Иван командовал ракетным дивизионом, обогнал нас с Сергеем в воинском звании. Он этого слегка конфузился. И его конфузливость напоминала того, прежнего, Ваню.
Мы лежим у костра и смотрим вверх. Звезды, словно яблоки, рассыпались по небу.
— Ты слыхал когда-нибудь, чтоб человек сказал про себя: счастлив? — спрашивает он.
— Нет.
— И я нет.
Наверное, мы думаем об одном и том же. Я вижу лесную тропу, неровную, как жизнь, и ненадежную, как первое чувство. А где-то там, в конце пути, за самым дальним поворотом — белая хижина на зеленой лужайке. Приду и брошу усталое тело в траву. И скажу: «Все, хватит. Мне хорошо!»
Только дойду ли до белой хижины? Только смогу ли перелезть через все завалы? Не собью ли ноги свои на острых камнях?
— Это не самое главное, — говорит Иван, и я понимаю, что он думает о чем-то похожем.
Да, не самое главное. Все было и будет на пути: и камни, и завалы. Любая дорога приходит к концу. И волки не съели. И белая хижина. И зеленая лужайка. Вот оно! Синь опрокинулась на землю. Синь обняла и деревья, и траву, и меня, раскинувшего в август руки... Почему же так грустно? Почему поселилось во мне беспокойство? Почему мысли все время возвращаются к той неровной дороге, к тем камням, на которых еще остались наши следы? И уж подкрадывается неожиданное: «А хорошо было!»
Мы проговорили с Иваном всю ночь. Нет, вру — больше молчали. Перед самым рассветом, когда начали притухать звезды и небо стало похожим на байкальскую воду, он спросил:
— А Ольга? Ты ни разу о ней не вспомнил?
ПОСОХ УДАЧИ?
Я бы и не стал ее вспоминать тогда. Это значило ворошить какие-то кусочки жизни, опять копаться в наших отношениях с Сергеем. Не место этому было в рассветной тайге, и очень уж далеко от того дня, когда меня на всех законных основаниях песочили в командирской палатке.
В полк мы вернулись через сутки. Я — весь из себя виноватый, с пониманием этой виноватости, с досадой на свое глупое поведение. И с обидой. Хотя, здраво рассуждая, обижаться надо было только на свою кулемость во время марша и дурость характера.
И Сергей делал обиженный вид. Потому мы почти не разговаривали. Разве что перебросимся одной-другой фразой, когда деваться некуда было. Врозь уходили по утрам в полк, я — на час раньше, чтобы успеть на подъем. И возвращались порознь, чуть ли не след в след.
А долго ли можно так выдержать, если живешь в одной комнате? И неловко, и томительно, и словно третий жилец глядит сверху на обоих.
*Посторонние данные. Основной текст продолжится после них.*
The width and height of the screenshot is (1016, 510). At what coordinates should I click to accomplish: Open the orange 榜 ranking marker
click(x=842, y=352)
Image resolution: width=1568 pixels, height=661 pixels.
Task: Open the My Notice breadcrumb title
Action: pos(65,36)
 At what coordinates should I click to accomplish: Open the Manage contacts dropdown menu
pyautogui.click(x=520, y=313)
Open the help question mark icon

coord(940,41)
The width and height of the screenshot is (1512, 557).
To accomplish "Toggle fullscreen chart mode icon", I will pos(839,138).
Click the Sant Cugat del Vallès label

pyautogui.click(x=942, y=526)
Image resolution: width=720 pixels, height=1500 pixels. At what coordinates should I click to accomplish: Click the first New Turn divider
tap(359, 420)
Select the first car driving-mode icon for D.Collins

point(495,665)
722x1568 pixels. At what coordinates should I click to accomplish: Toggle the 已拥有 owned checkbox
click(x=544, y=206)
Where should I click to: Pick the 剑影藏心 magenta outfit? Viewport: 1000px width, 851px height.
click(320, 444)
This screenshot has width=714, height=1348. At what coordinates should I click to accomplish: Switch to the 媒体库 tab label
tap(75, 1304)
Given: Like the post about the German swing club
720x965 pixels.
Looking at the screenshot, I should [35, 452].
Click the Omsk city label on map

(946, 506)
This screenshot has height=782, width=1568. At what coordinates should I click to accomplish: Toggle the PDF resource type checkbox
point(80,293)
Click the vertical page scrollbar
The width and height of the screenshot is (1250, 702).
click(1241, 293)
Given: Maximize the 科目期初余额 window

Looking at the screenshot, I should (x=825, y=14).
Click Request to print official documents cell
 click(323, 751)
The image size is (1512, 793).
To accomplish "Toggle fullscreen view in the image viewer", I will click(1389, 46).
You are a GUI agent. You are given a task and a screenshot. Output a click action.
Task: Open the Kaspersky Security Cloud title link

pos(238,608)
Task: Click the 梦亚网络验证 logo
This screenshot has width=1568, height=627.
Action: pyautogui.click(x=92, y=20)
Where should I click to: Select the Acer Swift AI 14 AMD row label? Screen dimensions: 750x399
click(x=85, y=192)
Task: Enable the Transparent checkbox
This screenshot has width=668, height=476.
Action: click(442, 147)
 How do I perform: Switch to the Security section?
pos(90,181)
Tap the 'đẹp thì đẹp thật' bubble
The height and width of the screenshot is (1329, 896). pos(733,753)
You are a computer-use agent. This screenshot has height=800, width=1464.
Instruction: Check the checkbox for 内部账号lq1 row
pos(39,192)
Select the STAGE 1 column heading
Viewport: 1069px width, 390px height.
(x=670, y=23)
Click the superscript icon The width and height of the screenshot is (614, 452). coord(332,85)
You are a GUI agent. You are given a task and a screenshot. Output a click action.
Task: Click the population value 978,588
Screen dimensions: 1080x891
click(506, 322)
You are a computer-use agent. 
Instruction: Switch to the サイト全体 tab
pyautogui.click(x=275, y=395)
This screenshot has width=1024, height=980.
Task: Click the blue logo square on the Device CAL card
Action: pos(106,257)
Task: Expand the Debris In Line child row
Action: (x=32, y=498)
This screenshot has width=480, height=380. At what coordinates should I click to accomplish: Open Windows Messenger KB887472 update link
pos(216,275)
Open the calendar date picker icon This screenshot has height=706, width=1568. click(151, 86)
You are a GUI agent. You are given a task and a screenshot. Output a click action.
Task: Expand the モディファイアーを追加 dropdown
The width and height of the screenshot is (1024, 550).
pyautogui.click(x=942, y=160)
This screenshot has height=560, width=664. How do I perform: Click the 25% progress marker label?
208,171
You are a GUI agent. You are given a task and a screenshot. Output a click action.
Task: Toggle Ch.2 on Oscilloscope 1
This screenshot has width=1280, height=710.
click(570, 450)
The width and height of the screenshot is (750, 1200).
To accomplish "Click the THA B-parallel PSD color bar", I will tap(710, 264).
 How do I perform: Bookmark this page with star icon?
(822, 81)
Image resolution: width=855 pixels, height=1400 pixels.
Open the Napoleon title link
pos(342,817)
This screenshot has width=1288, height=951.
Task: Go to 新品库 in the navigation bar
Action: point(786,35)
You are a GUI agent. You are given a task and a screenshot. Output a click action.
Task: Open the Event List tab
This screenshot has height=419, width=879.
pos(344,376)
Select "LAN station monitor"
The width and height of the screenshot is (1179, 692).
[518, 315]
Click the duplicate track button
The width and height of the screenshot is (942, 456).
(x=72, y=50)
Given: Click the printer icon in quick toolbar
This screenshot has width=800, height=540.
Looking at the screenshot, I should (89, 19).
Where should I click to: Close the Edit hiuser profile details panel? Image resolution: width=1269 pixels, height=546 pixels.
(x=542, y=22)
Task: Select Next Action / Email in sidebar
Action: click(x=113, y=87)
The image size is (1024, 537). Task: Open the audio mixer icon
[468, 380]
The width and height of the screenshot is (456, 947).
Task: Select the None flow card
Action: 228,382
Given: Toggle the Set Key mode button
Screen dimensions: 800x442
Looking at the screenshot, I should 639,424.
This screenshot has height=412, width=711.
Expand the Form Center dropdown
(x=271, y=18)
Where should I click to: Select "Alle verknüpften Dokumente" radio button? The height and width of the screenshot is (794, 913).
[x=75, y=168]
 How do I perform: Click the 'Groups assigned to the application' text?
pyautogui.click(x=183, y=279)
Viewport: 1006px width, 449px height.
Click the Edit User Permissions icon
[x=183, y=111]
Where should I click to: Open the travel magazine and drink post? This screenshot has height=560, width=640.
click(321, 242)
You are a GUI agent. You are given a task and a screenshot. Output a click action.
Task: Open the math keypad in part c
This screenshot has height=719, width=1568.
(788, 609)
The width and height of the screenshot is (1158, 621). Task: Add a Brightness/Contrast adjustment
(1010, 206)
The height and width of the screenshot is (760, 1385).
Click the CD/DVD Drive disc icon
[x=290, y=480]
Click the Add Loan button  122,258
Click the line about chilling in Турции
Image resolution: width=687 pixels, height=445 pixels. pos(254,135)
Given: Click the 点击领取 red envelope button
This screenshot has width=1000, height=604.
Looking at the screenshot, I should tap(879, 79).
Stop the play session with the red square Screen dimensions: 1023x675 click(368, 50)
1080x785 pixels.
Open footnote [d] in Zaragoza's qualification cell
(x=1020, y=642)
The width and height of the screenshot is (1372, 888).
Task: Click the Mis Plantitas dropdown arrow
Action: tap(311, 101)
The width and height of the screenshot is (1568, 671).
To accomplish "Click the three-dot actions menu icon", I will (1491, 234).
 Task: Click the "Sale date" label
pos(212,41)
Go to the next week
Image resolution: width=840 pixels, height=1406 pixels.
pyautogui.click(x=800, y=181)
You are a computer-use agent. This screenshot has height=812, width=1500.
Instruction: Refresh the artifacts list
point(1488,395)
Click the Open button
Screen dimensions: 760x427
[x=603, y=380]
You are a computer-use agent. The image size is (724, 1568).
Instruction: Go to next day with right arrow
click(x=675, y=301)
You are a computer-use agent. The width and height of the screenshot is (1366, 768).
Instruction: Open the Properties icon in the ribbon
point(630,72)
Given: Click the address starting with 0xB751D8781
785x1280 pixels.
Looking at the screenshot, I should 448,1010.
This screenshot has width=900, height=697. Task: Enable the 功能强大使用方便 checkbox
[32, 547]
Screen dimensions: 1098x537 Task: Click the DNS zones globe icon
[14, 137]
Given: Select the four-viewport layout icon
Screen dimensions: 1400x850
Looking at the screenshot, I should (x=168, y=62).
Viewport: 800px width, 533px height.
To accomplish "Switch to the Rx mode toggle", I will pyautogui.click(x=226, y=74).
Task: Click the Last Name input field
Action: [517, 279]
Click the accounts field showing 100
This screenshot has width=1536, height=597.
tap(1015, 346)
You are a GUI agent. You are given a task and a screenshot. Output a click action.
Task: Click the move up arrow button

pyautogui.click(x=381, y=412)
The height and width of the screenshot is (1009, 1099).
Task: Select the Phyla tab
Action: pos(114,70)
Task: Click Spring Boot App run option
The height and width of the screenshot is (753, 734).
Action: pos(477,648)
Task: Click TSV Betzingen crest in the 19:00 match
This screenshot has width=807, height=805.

Наверное, Сергей эту неловкость ощущал больше.
Однажды я шел, не торопясь, со службы домой. Но он, видно, поджидал меня. Поравнялись и молча зашагали по темному полю рядом. Он заговорил первым:
— Пойми, так сложились обстоятельства. Если я на чем-то погорел, то ты встань на собрании и говори как положено. Такой закон жизни. И я не обижусь. Так надо. На собрании... А ты сразу: «Зеленая Мыльница».
Я вспомнил свет фары, размытую дождем дорогу. И его: «А ведь я не люблю Лидуху». Вот и в этот раз были в его голосе неуверенность и извинительность. Они не тронули меня, и я зло спросил:
— А Зарифьянов?
— Что — Зарифьянов? — смешался он.
— Забыл, когда ты по полку дежурил? Гапоненко вместе с твоим Зарифьяновым был в самоволке!